I now have one version of a transformation stylesheet transforming books from the bibliography table into TEI/EpiDoc XML. Here are some of the issues I have run into.

  1. Previously in this post I mentioned the sortKey and how it at first didn’t fit the regular expression. I extracted all spaces and at first it worked fine. I figured that the spaces were not essential – especially if I replaced them with an underscore instead. However, now I have come across an example of the sortKey (which btw is automatically  cleverly created from the surname, forename, date, script_code and first word of the title) in which for one particular case (so far) some Russian script (part of the forename) has snuck in. Russian script can’t be a part of the regular expression for sortKey apparently, so I am going to have to find a way of getting rid of this. The question is should it even be in the forename field?
  2. Another issue is the [script_code] field and whether it is correct for me to encode this as the attribute rend=”script(Latn)”. I put this question to the oracle of the EpiDoc Markup list.

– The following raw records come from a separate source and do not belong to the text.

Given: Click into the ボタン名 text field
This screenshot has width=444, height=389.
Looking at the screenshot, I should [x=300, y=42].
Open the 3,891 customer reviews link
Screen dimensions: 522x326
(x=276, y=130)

Gabriel Bodard was quick to answer that I should put both language and script_code together in the xml:lang attribute. While this looks nice I just feel that it will be a pain and will come back to haunt me several times over, when I need to separate language and script_code constantly for the publication. It’s possible to do, for sure! But it would be nice if there was another solution.
  3. The language names also need to be changed into the proper subtags. Thanks to Gabby for pointing me towards the list of appropriate tags: The IANA language subtag registry. The XSLT for changing the languages currently looks like this:
<xsl:if test="language"> 
    <xsl:attribute name="xml:lang">
            <xsl:when test="language='English'"><xsl:text>en</xsl:text></xsl:when>
            <xsl:when test="language='Chinese'"><xsl:text>zh</xsl:text></xsl:when>
            <xsl:when test="language='Czech'"><xsl:text>cs</xsl:text></xsl:when>
            <xsl:when test="language='Danish'"><xsl:text>da</xsl:text></xsl:when>
            <xsl:when test="language='Deutsch'"><xsl:text>de</xsl:text></xsl:when>
            <xsl:when test="language='Dutch'"><xsl:text>nl</xsl:text></xsl:when>
            <xsl:when test="language='French'"><xsl:text>fr</xsl:text></xsl:when>
            <xsl:when test="language='German'"><xsl:text>de</xsl:text></xsl:when>
            <xsl:when test="language='Greek'"><xsl:text>el</xsl:text></xsl:when>
            <xsl:when test="language='Hindi'"><xsl:text>hi</xsl:text></xsl:when>
            <xsl:when test="language='Italian'"><xsl:text>it</xsl:text></xsl:when>
            <xsl:when test="language='Japanese'"><xsl:text>ja</xsl:text></xsl:when>
            <xsl:when test="language='Khotan Saka'"><xsl:text>kho</xsl:text></xsl:when>
            <xsl:when test="language='Korean'"><xsl:text>ko</xsl:text></xsl:when>
            <xsl:when test="language='Pali'"><xsl:text>pi</xsl:text></xsl:when>
            <xsl:when test="language='Prakrit'"><xsl:text>pra</xsl:text></xsl:when>
            <xsl:when test="language='Russian'"><xsl:text>ru</xsl:text></xsl:when>
            <xsl:when test="language='Sanskrit'"><xsl:text>sa</xsl:text></xsl:when>
            <xsl:when test="language='Sanskrit'"><xsl:text>sa</xsl:text></xsl:when>
            <xsl:when test="language='Sinhalese'"><xsl:text>si</xsl:text></xsl:when>
            <xsl:when test="language='Tibetan'"><xsl:text>bo</xsl:text></xsl:when>

Wednesday, 30th January 2013

I am currently stuck on

sort -> @sortKey as this won’t validate a key such as: “Strong_john S._0_2004_01latnrelic”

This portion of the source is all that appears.